| WHAT TO WORK ON |
Return the lines below exactly, starting with the line that contains "You are a computer-use agent. The height" and stopping after the last line.

| Stored items |

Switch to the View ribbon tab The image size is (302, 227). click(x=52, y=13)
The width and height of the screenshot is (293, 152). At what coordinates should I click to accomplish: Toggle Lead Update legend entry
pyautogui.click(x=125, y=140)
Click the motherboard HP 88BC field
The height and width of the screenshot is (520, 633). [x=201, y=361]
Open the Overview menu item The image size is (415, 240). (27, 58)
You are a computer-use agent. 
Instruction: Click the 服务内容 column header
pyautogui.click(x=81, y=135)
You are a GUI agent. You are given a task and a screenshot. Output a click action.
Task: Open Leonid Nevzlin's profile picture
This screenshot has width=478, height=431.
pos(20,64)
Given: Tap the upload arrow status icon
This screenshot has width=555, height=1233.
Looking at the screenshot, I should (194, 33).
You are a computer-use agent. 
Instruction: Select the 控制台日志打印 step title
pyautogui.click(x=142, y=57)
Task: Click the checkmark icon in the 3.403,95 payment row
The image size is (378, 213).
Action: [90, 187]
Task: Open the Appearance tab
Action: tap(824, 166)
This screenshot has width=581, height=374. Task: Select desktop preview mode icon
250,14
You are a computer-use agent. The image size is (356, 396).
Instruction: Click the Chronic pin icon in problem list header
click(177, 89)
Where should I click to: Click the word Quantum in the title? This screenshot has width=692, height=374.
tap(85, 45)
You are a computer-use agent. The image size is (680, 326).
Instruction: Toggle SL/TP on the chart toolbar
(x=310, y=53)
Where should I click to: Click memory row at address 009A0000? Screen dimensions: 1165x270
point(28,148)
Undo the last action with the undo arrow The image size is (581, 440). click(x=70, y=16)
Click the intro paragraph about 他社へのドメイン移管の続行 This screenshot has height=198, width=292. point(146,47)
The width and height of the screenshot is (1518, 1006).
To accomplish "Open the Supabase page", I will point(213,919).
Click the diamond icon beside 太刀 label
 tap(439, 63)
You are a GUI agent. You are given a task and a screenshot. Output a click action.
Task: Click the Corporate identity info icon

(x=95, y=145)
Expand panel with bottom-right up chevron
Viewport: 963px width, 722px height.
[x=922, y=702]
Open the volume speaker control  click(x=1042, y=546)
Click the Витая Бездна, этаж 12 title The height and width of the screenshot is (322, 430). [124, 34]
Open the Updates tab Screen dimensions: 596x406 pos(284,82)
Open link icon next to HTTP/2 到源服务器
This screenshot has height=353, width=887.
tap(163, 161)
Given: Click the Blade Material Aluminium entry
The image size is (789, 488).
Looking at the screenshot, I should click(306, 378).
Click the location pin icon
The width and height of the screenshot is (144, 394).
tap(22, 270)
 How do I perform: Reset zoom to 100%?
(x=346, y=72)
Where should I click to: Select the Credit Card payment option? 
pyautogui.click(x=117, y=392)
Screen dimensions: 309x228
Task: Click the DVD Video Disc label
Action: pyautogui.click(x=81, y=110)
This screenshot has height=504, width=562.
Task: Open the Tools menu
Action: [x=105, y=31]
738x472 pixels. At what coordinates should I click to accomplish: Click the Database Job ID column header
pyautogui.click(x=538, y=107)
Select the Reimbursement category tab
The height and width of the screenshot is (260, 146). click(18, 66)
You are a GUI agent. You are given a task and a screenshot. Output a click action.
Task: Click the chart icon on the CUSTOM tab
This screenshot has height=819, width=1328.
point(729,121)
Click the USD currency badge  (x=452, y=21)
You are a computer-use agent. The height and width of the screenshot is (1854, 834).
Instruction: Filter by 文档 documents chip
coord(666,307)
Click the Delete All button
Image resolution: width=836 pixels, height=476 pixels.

| RESULT BELOW |
You are a computer-use agent. The height and width of the screenshot is (1854, 834).
Instruction: Filter by 文档 documents chip
coord(666,307)
Click the Delete All button
Image resolution: width=836 pixels, height=476 pixels.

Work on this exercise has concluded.